Edward Snowden on GDPR: “A paper tiger”
There have, of course, been some efforts to police this power, most notably with the establishment of the General Data Protection Regulation (GDPR) in Europe. However, while Snowden sees GDPR as “a good bit of legislation in terms of the effort that they're trying to do”, he does not believe it effectively tackles the issue.
“The problem isn't data protection; the problem is data collection,” he said.
“Regulating the protection of data presumes that the collection of data in the first place was proper, that it was appropriate, that it doesn't represent a threat or a danger. That it's okay to spy on everybody all the time whether they're your customers or whether they're your citizens, so long as it never leaks, so long as only you are in control of what it is that you’ve sort of stolen from everybody.

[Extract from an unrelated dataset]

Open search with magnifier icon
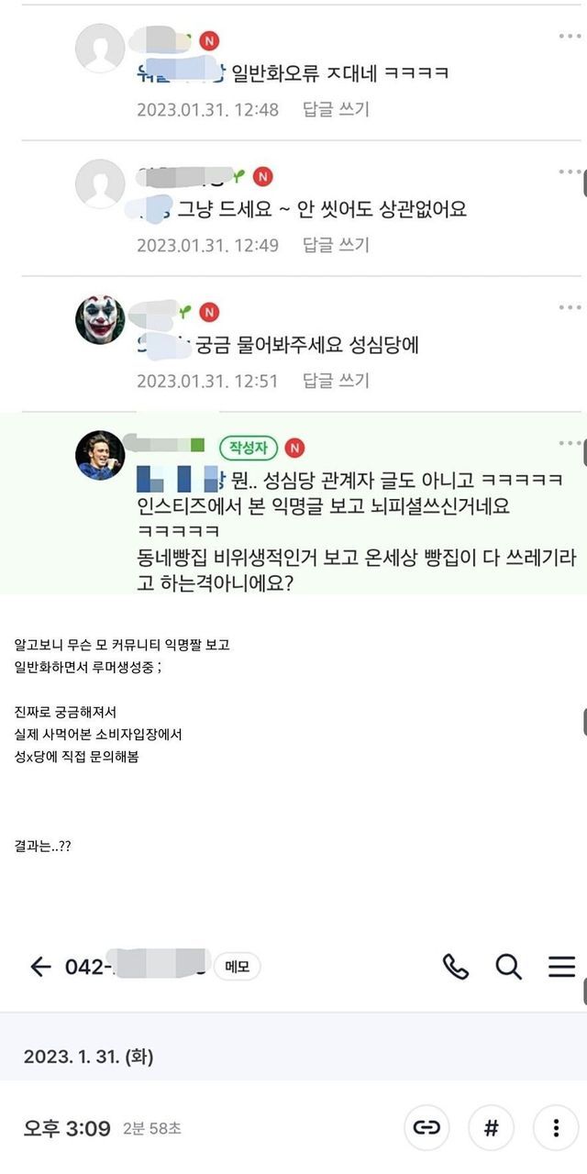Viewport: 587px width, 1174px height. coord(508,966)
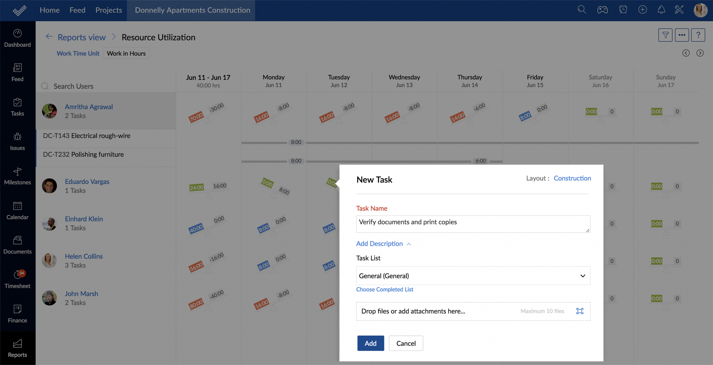Viewport: 713px width, 365px height.
Task: Click the notifications bell icon
Action: pos(661,10)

“My generation, particularly the generation after me, they no longer own anything. They are increasingly not allowed to own anything.”
“And I would say that not only is that incorrect, but if we learned anything from 2013 it's that eventually everything leaks.”
He also took aim at the headline-grabbing maximum fine of 4% of global annual revenue, arguing that this creates a false sense of security over how companies can use data.
“Until we see those fines being applied to every single year to the internet giants until they reform their behavior and begin complying not just with the letter but the spirit of the law, it is a paper tiger,” he said.
“And I think that actually gives us a false sense of reassurance, because these companies that are the ones who that fine is most threatening to are also the ones with the most lawyers who are able to undermine the meaning of that law the most effectively.”
“Show them why they don’t have to trust you”
The idea of restructuring the internet may be a bold and seemingly insurmountable challenge, but Snowden argues that for companies wishing to take a more customer-friendly approach to data, “it’s much more simple than that”
“Rather than asking people to trust you, rather than asking them to trust your service as all of your ailing competitors do, show them why they don't have to trust you,” he said.
“Have [it so that] all of the intermediaries between you and the people that you're talking to, are not in control of you, they do not understand your content, it is private to them,” he said.
“The only people you have to trust are the people that you're talking to, the people on the ends of the communication, and the reason that is important, even if you are for the NSA even if you are for Facebook, is that there are companies, there are laws, that do not apply to these countries. There are different jurisdictions and the internet is global.
“The law is not the only thing that can protect you. Technology is not the only thing that can protect you. We are the only thing that can protect us and the only way to protect anyone is to protect everyone.”